Please copy the data from the line with "You are a GUI" up to and including the line with "[1291, 206]".

_Provided records:_
※ ※ ※

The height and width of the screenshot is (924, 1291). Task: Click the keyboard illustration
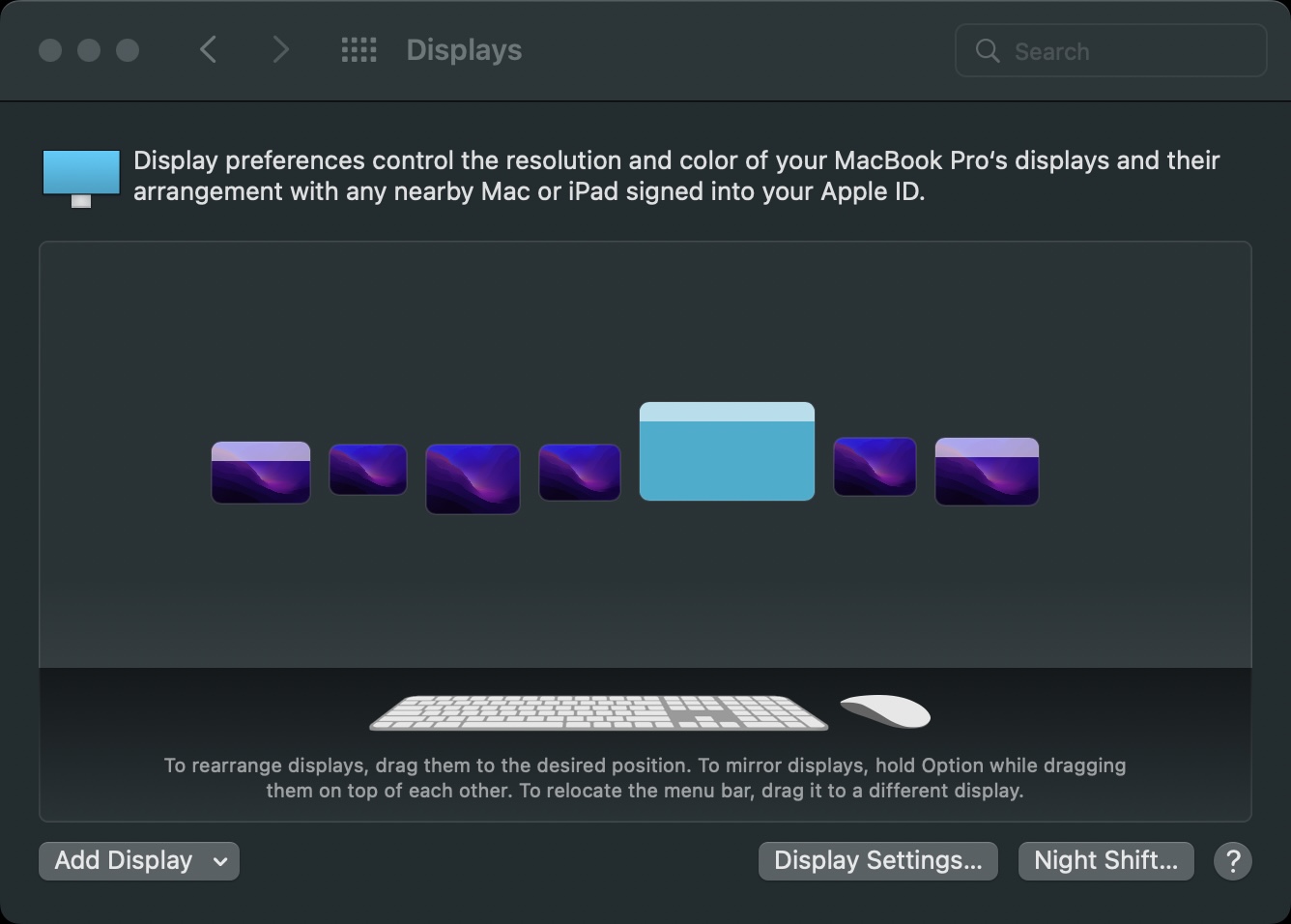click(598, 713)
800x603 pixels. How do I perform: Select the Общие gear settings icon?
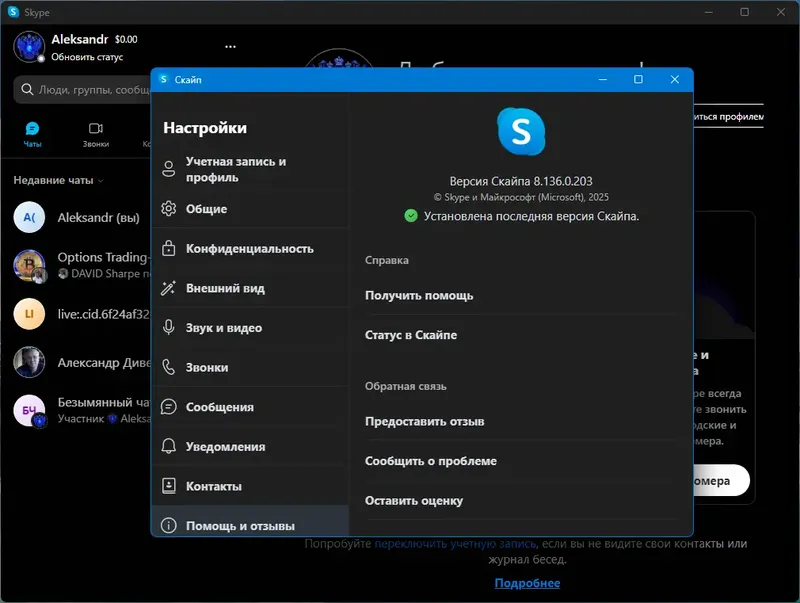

※ ※ ※

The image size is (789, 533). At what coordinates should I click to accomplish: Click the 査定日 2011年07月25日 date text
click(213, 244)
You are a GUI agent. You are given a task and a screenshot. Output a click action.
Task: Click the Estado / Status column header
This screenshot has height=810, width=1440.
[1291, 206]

※ ※ ※

_Solution to this exercise:_
You are a GUI agent. You are given a task and a screenshot. Output a click action.
Task: Click the Estado / Status column header
This screenshot has height=810, width=1440.
[1291, 206]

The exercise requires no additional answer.